Provided text:

____

The F.L. Emmert Company:
A Complete History

The F.L. Emmert Company was founded more than a century ago as one of the nation's first recycling businesses. In 1881, two Cincinnati saloon owners spotted an opportunity to capitalize on the city's booming brewery industry. Savior Maier and his son-in-law, Ohio Civil War veteran Frederick Louis Emmert Sr. (-1889), ran a saloon at the corner of Vine Street and Clifton Avenue just outside downtown Cincinnati.

Cincinnati's brewery industry enjoyed great success during the nineteenth and early twentieth centuries because of the superior quality of grain used in processing. German brewers from the surrounding neighborhood made frequent visits to Maier and Emmert's saloon. They often complained that local farmers were unreliable when it came to picking up spent grain to use for livestock feed. Emmert arranged contracts with the breweries and agreed to take the spent grain off their hands and sell it to farmers, milk producers, and feed dealers. The abundance of breweries nearby assured the young company of constant supplies.

After several decades of simply reselling wet grain, The F.L. Emmert Company decided to expand. In the late 1920s and early 1930s, it began drying the grain. Now the finished product could easily be shipped across the country and stored for long periods of time. At the time, The F.L. Emmert Company was one of only a handful of businesses nationwide who used this drying process for spent brewers grain.

Prohibition and the Volstead Act of 1919 were mentioned repeatedly in company correspondence during the 1920s and 1930s. The Volstead Act prohibited the sale, manufacture, and transportation of alcoholic beverages. Prohibition impacted The F.L. Emmert Company because brewers' waste products were the mainstay of its business. One of the company's largest suppliers, the Moerlein Company, closed in 1919 amid Prohibition and anti-German hysteria that accompanied World War I. Except for Buckmann's brewery, which produced a diluted "near beer," most breweries in the area closed by 1933.

____

Collected data:
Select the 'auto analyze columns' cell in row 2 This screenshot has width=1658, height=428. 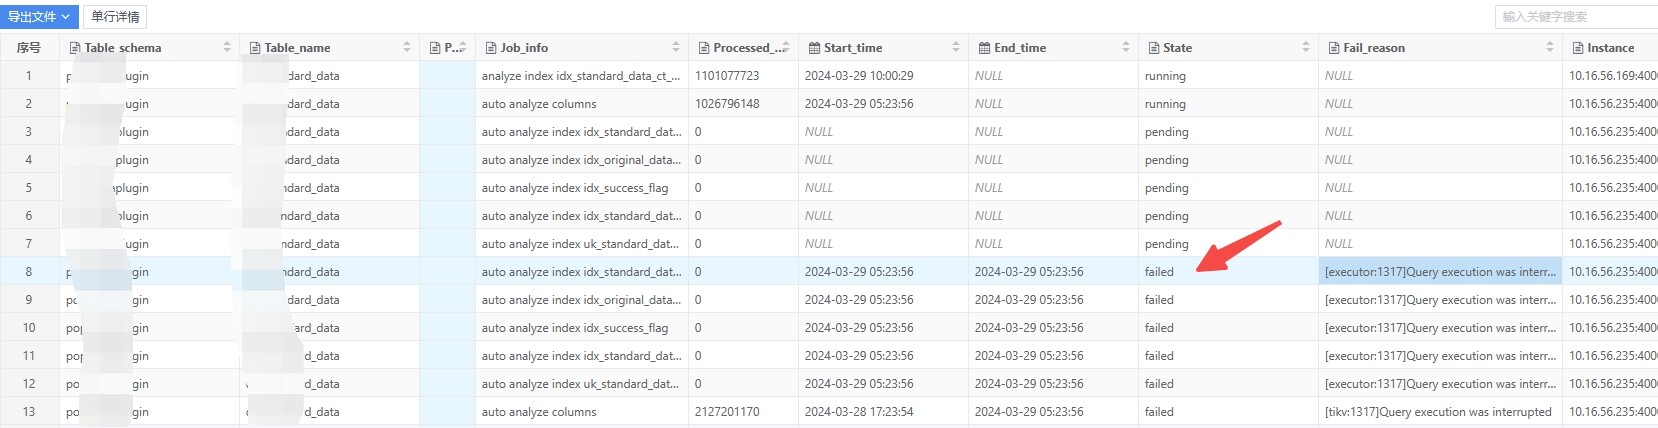pos(539,104)
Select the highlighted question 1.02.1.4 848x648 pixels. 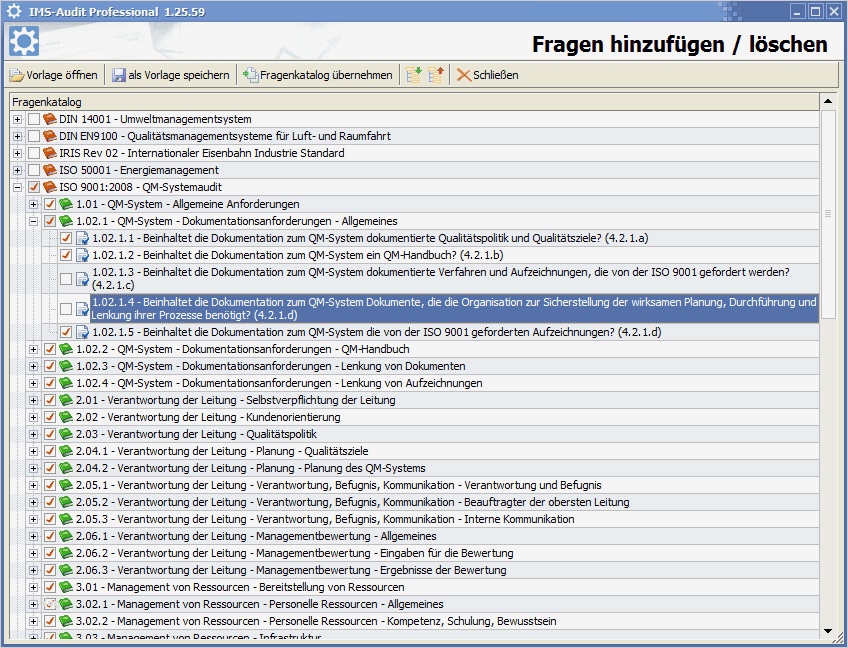(x=400, y=308)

____

Instruction A: According to the F.L. Emmert Company history, at which street corner did Maier and Emmert run their saloon?
Instruction B: Write out the passage of the F.L. Emmert Company history starting at "After several decades" and ending at "spent brewers grain.".
Instruction C: Write the next part of the F.L. Emmert Company history, picking up after its last sentence.
The material comes from a source separate from the F.L. Emmert Company history.

Exercise answer A: The corner of Vine Street and Clifton Avenue.

Exercise answer B:
After several decades of simply reselling wet grain, The F.L. Emmert Company decided to expand. In the late 1920s and early 1930s, it began drying the grain. Now the finished product could easily be shipped across the country and stored for long periods of time. At the time, The F.L. Emmert Company was one of only a handful of businesses nationwide who used this drying process for spent brewers grain.

Exercise answer C:
Written correspondence between F.L. Emmert Jr. and his father during the early 1930s shows how the company survived. On January 26, 1933, Fred Jr. wrote to his father asking for a personal loan of $20,000 to help the company. He said the company must have the money to make up for severe losses in 1932. He ended the letter by saying, "To save the business now will mean to save it for a long time and that is my one concern."

In the late 1930s, the company began to experiment with the dry grain in hopes of making its own products. The F.L. Emmert Company soon developed a proprietary process for adding a large amount of wet cane molasses to brewers grain. Before this process was invented, adding molasses to brewers grain yielded a product that hardened and was difficult to handle. Molasso-Malt, as the new product was named, was introduced to the feed market in the 1930s. It allowed dairy farmers to add highly nutritious brewers grain and the palatability of molasses to a feed ration in an easy-to-handle, inexpensive manner. Molasso-Malt was The F.L. Emmert Company's first value-added product. It soon became an indispensable ingredient for dairy rations throughout the Midwest and was the company's best-selling product for the next 20 years.

Supported by a growing reputation in the feed industry, The F.L. Emmert Company forged ahead. It spent the 1950s refining its drying process and was soon ready to build a more extensive product line. Around 1960, the company began experimenting with spent yeast. A few years later it introduced BGY35 as a specially dried brewers yeast product. This opened the door to new markets and increased the company's sales and geographic reach. BGY35 quickly became the preferred source of brewers yeast for livestock feed and pet food manufacturers in the eastern United States.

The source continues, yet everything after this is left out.